■ **Extract**
* START *
Despite a fleet of spacecraft visiting the planet since the 1960s, many open questions remain. The European Space Agency’s Envision is heading to Venus in the 2030s to provide the most comprehensive study of the planet yet. It is set to investigate the planet’s many unsolved mysteries, from the makeup of its interior and possible volcanic activity, to intriguing processes in the atmosphere.

Here are the top five mysteries that Envision aims to solve:

1. How geologically active is Venus today?

2. How are Venus’s thick clouds sustained?

3. How does Venus lose its heat? 

4. Where did Venus’s water go?

5. How does the planet’s surface change over time?

Envision science: what will the mission observe?
Envision science: what will the mission observe?

1. How geologically active is Venus today?

Much of Venus’s surface is found to be young, covered by volcanic plains formed within the last 500 million to one billion years. One of Venus’s riddles is whether the surface is renewed in episodic global resurfacing events, or whether the resurfacing is happening more gradually over time.

Because Venus is similar in size and composition to Earth, it is assumed to have similar internal processes, such as mantle convection. This describes the way heat circulates in the thick layer between the planet’s central core and the surface crust, and can be likened to the rise and fall of material in a lava lamp. Indeed, surface features associated with volcanism such as shield volcanoes, domes, lava channels and coronae have already been detected, confirming this assumption.

Furthermore, previous missions to Venus, not least ESA’s Venus Express and NASA’s Magellan, spotted tantalising hints of active volcanism during the course of their missions. This included hotspots on the surface, volcanic features changing shape, and variations in volcanic gases in the atmosphere.

Envision’s suite of instruments, the mission duration, and its close orbit to the planet will provide higher resolution and repeatable observations for more reliable detection and mapping of surface and atmosphere changes. This will help constrain the type of any ongoing volcanism at Venus.
* END *
■ **Data extract**
* START *
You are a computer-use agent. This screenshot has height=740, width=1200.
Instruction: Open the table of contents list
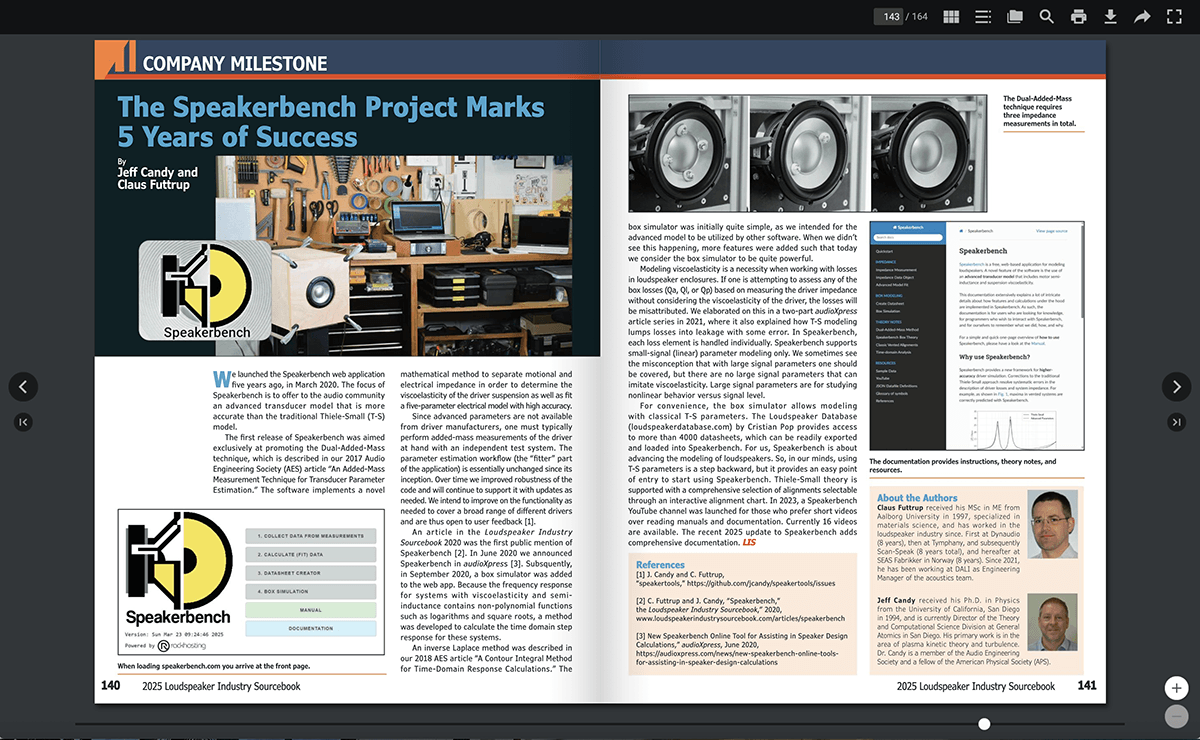983,17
* END *
■ **Tasks to perform**
a) In the Venus text, rewrite the stretch that opens with "Because Venus is" and closes with "confirming this assumption.", swapping "lava lamp" for "boiling pot".
b) Name every surface feature associated with volcanism that the Venus text says has already been detected.
The lines come from a separate source, unrelated to the Venus text.

■ **Solved problems**
a)
Because Venus is similar in size and composition to Earth, it is assumed to have similar internal processes, such as mantle convection. This describes the way heat circulates in the thick layer between the planet’s central core and the surface crust, and can be likened to the rise and fall of material in a boiling pot. Indeed, surface features associated with volcanism such as shield volcanoes, domes, lava channels and coronae have already been detected, confirming this assumption.

b) shield volcanoes, domes, lava channels, coronae